These activities help learners to be kind to themselves and look after their own wellbeing in order to build resilience and coping mechanisms. Activities are linked to two new animated videos.  

Learning objectives 

Learners will:   

  • build resilience, empathy and kindness  
  • reflect on the importance of wellbeing  
  • learn some coping techniques to support with loneliness and anxiety  
  • develop self-awareness and empower themselves to help with their own wellbeing 
  • think about other people’s needs and experiences. 

Resource overview 

There are different activities for primary and secondary learners and two different document downloads – being kind to yourself and web of connections.  

1. Wellbeing and feelings: starter activity  

Encourage learners to think about wellbeing and what makes them happy, comfortable and healthy. They can record how they’re feeling during the day using different emojis for happy, sad, angry, tired etc. They will also learn some ways to cope through breathing techniques.  

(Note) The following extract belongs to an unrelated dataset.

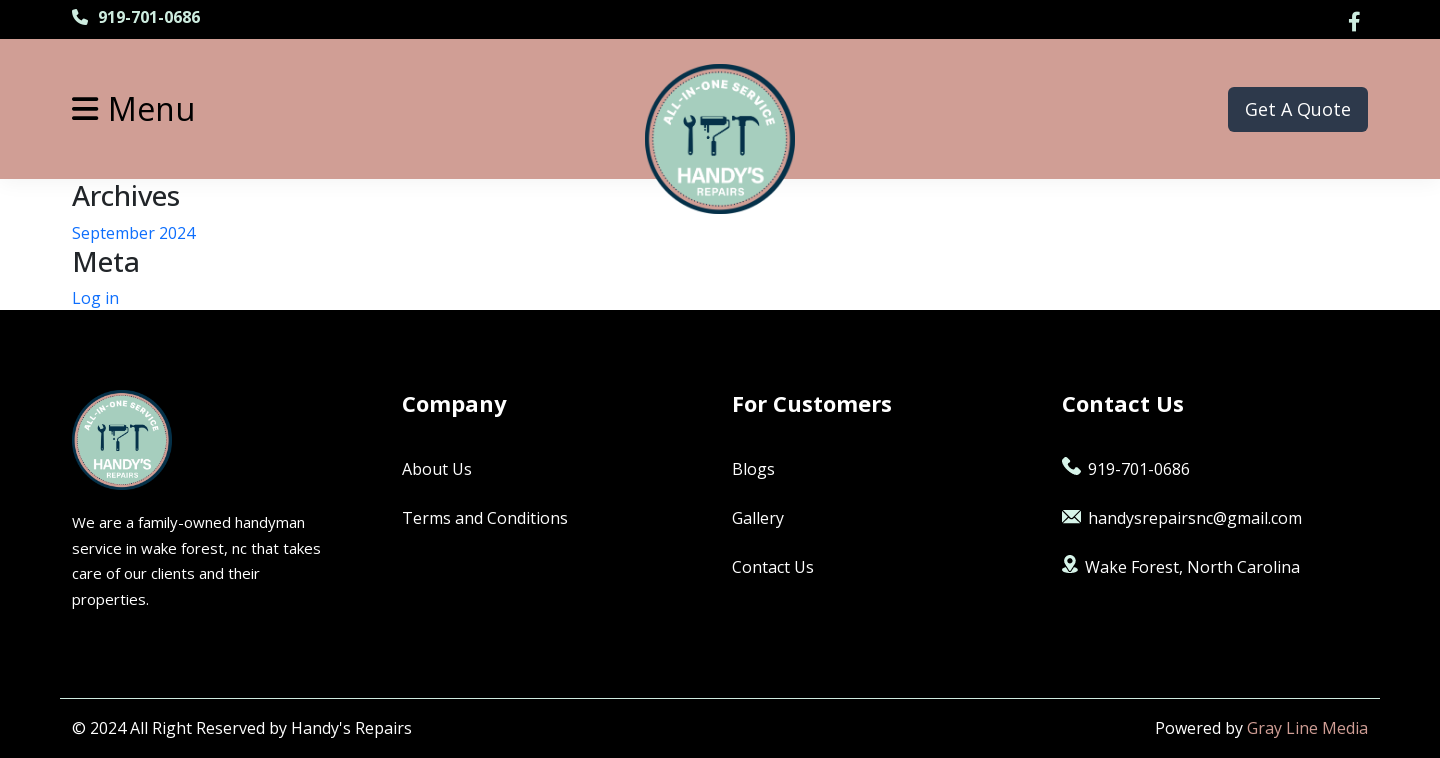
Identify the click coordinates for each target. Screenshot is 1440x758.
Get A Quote (1298, 109)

2. Circles of control: video activity  

Use the video to help learners think about what they can and can’t control. It is important to remember that we cannot solve everything. The ‘I can’ activity helps learners think about all the things they can do.  

3. Web of connections: video activity  

Learners think about who they have a connection with and how engaging with them can help improve their wellbeing.  

4. Extension activities  

Reach out and think about other people by helping learners to recognise their feelings. Why is it important to understand other people?  

This resource was developed by the British Red Cross in July 2020.